▶ **DESCRIPTION OF THE TASK**: Please output the following records exactly. Leave every image out.
• • • • •
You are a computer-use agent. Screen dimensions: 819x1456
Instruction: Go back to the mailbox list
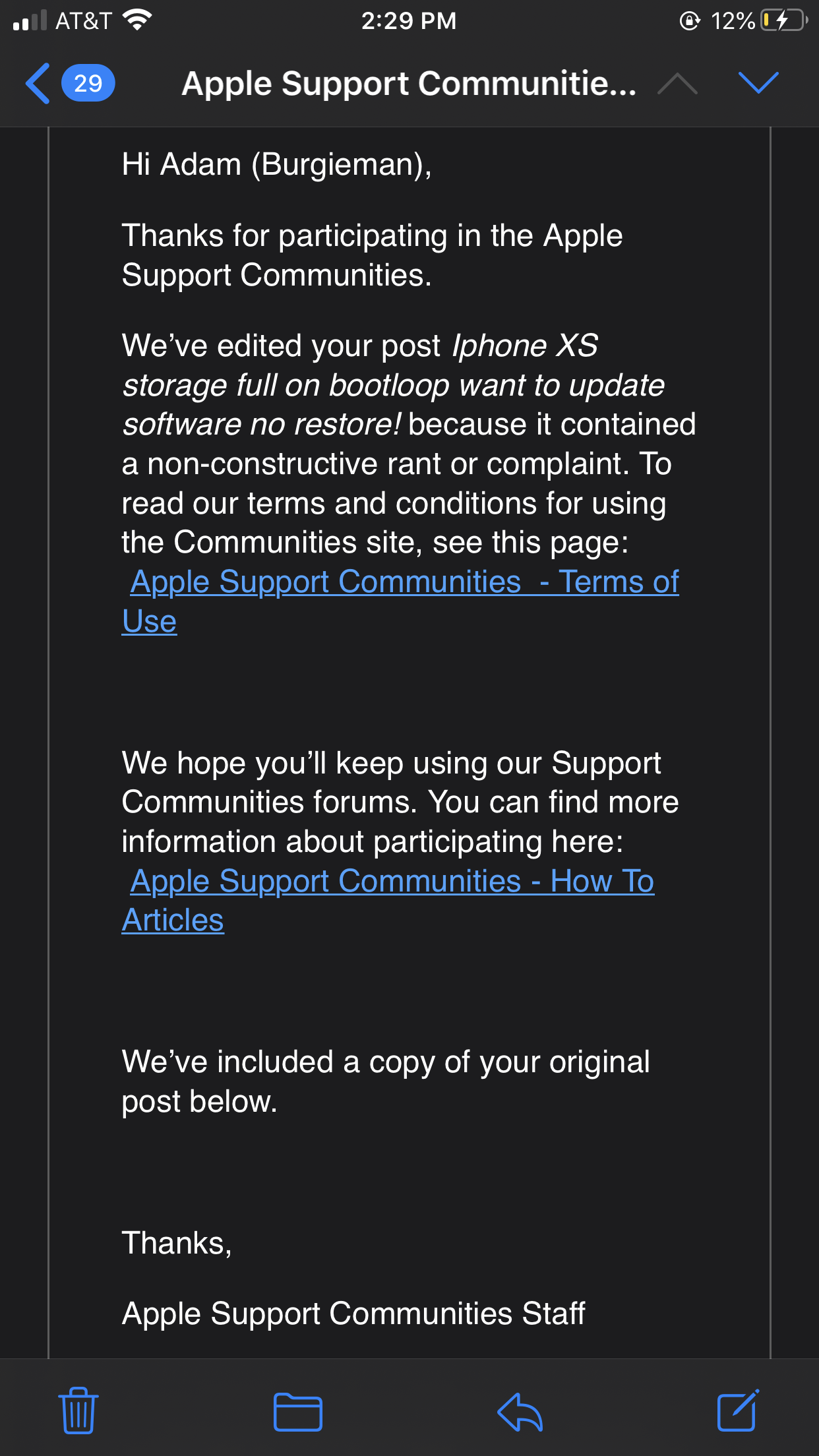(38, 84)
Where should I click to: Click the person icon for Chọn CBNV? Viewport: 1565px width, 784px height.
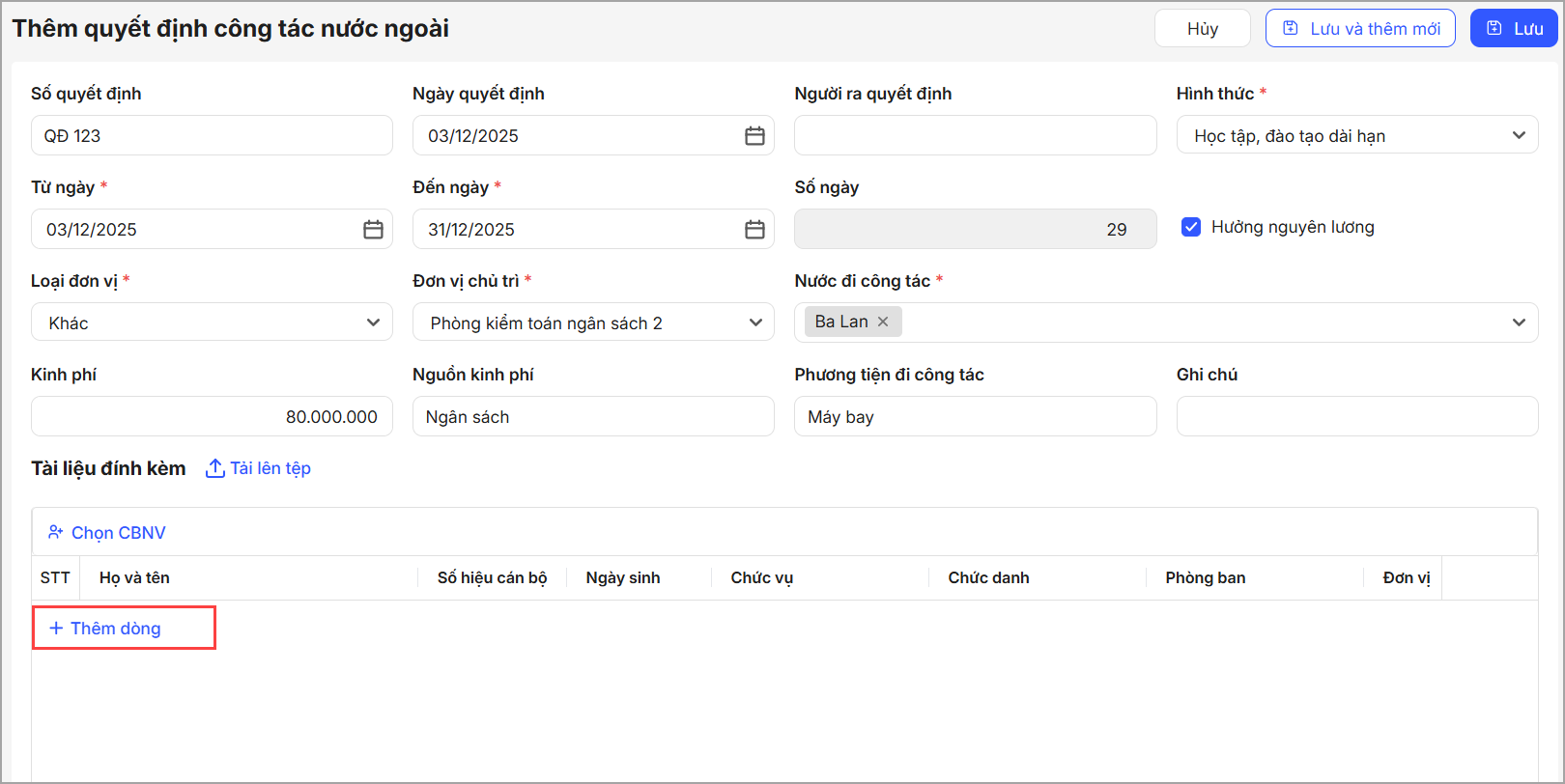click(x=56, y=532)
• • • • •
▶ **RESULT**:
You are a computer-use agent. Screen dimensions: 819x1456
Instruction: Go back to the mailbox list
(38, 84)
Where should I click to: Click the person icon for Chọn CBNV? Viewport: 1565px width, 784px height.
click(x=56, y=532)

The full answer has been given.